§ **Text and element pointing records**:

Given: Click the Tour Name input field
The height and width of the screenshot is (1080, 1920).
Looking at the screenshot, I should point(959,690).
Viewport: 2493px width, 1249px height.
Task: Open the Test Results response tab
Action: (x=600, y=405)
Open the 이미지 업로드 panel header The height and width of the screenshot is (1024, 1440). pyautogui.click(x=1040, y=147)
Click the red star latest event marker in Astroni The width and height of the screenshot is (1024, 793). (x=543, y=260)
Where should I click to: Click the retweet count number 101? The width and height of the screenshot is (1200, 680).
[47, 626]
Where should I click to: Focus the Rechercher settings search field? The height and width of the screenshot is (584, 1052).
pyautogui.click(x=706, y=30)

§ **Requirements**: Extract every line of the data above and reproduce each one word for word.

§ **Exercise output**:
Given: Click the Tour Name input field
The height and width of the screenshot is (1080, 1920).
Looking at the screenshot, I should point(959,690).
Viewport: 2493px width, 1249px height.
Task: Open the Test Results response tab
Action: (x=600, y=405)
Open the 이미지 업로드 panel header The height and width of the screenshot is (1024, 1440). pyautogui.click(x=1040, y=147)
Click the red star latest event marker in Astroni The width and height of the screenshot is (1024, 793). (x=543, y=260)
Where should I click to: Click the retweet count number 101? The width and height of the screenshot is (1200, 680).
[47, 626]
Where should I click to: Focus the Rechercher settings search field? The height and width of the screenshot is (584, 1052).
pyautogui.click(x=706, y=30)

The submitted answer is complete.